Source data:
= = =

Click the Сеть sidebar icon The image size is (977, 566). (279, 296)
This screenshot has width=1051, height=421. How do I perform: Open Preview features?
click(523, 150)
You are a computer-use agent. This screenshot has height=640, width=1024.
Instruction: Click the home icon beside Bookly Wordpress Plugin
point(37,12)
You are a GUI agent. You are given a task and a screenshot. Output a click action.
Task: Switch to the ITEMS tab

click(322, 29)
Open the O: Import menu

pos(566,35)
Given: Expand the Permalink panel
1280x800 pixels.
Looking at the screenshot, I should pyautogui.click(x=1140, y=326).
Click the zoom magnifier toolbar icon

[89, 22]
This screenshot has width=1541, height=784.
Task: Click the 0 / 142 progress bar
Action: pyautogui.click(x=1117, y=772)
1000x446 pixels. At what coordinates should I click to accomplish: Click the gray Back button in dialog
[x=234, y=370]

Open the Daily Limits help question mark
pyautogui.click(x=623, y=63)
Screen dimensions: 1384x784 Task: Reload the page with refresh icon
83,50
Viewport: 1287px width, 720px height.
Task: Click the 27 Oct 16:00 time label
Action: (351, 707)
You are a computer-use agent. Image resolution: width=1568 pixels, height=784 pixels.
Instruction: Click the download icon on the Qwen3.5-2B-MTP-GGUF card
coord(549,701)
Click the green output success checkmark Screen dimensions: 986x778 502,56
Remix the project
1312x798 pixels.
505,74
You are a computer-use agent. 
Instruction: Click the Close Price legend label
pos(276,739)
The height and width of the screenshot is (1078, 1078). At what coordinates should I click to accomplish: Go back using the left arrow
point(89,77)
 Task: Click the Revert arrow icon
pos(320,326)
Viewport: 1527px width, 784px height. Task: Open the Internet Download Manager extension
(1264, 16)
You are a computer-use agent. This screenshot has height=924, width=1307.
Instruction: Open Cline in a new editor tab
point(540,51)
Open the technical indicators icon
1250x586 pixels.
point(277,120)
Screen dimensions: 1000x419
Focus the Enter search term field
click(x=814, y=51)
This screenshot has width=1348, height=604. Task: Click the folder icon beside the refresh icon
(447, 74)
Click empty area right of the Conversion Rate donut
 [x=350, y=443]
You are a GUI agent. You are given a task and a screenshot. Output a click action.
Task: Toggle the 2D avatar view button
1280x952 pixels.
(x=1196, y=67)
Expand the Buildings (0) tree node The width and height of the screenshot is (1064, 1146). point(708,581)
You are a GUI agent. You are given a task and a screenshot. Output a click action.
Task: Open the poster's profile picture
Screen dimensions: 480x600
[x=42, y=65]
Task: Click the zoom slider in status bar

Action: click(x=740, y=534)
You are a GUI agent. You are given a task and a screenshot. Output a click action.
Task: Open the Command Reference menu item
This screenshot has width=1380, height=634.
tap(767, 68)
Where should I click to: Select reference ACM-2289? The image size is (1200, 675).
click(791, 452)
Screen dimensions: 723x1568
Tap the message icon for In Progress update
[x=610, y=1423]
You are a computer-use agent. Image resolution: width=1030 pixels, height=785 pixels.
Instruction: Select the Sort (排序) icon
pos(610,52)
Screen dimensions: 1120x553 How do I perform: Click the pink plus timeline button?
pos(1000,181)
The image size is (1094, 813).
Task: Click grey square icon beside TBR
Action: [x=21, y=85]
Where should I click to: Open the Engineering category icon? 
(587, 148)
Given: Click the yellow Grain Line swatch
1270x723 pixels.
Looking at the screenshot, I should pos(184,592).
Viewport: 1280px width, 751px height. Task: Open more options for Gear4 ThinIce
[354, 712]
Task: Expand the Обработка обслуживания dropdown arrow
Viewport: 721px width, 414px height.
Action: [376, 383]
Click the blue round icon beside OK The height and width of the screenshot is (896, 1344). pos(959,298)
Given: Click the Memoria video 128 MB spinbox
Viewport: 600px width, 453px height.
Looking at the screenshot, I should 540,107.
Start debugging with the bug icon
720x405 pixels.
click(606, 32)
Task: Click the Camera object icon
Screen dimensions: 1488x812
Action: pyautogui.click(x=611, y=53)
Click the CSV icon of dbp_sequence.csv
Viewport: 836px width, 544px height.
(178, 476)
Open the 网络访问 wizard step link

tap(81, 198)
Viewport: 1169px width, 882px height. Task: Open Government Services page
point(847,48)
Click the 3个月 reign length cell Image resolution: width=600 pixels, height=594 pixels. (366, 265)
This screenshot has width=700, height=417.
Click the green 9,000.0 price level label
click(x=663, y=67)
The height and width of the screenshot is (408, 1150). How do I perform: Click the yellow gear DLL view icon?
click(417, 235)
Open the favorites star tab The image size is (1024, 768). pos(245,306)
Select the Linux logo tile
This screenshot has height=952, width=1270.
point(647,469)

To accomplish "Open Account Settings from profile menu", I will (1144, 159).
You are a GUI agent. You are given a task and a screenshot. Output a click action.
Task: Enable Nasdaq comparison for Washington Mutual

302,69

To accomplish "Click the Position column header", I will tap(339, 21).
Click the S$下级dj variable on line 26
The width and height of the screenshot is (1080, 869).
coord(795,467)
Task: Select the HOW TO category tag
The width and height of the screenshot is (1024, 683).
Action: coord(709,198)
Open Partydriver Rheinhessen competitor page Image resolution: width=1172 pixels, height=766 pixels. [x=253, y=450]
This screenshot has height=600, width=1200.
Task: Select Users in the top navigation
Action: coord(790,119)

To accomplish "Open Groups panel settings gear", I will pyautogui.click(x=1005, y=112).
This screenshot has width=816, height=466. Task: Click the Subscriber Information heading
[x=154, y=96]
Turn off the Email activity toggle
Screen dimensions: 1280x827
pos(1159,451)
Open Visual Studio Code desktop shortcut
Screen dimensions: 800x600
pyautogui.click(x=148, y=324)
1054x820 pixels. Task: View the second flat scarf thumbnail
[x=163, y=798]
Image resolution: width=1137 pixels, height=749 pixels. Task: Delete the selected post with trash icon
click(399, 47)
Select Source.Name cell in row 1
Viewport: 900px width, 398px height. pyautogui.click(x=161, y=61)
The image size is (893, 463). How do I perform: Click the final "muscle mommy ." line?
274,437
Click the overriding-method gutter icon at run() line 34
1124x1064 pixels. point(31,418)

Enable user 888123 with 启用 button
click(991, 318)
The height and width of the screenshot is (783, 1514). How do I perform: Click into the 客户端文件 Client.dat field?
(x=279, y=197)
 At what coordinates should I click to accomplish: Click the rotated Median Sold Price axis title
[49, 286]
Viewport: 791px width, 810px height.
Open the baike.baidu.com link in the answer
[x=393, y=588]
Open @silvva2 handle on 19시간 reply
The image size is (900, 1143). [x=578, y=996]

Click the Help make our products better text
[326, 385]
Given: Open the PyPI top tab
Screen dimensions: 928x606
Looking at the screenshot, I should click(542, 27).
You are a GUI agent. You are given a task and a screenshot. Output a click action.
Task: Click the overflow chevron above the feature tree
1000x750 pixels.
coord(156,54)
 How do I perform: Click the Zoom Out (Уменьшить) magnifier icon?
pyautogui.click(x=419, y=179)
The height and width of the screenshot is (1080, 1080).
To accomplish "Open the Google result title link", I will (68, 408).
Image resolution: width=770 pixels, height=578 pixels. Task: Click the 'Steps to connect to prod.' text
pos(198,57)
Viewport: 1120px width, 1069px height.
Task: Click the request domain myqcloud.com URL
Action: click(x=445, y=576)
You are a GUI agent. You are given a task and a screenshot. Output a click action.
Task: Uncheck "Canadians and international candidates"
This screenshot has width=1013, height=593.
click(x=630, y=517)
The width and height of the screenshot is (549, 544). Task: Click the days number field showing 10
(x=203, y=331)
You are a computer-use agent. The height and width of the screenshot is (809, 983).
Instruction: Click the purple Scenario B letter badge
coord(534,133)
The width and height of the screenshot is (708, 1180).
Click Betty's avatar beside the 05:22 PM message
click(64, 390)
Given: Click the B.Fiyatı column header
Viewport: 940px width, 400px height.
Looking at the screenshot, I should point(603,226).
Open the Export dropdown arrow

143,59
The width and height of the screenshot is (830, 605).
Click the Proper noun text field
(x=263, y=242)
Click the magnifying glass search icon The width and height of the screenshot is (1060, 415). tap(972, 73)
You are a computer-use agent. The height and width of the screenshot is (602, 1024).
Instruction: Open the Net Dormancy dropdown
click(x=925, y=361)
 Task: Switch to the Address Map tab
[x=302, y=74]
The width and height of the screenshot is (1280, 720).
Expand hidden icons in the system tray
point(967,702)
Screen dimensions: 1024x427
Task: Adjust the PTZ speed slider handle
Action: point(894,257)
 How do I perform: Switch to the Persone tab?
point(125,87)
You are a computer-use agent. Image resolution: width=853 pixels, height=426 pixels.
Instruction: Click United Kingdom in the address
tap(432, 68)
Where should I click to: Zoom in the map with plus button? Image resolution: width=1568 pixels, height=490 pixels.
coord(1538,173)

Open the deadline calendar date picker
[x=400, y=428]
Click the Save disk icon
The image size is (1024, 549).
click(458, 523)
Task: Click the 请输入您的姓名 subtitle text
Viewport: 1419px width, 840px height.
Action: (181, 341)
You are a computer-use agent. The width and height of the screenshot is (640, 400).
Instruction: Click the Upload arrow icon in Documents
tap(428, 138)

= = =

What is expected:
What is needed is every line from the beginning of the data up to and including the line with "has height=640, width=1024.", given again word for word.

Answer:
Click the Сеть sidebar icon The image size is (977, 566). (279, 296)
This screenshot has width=1051, height=421. How do I perform: Open Preview features?
click(523, 150)
You are a computer-use agent. This screenshot has height=640, width=1024.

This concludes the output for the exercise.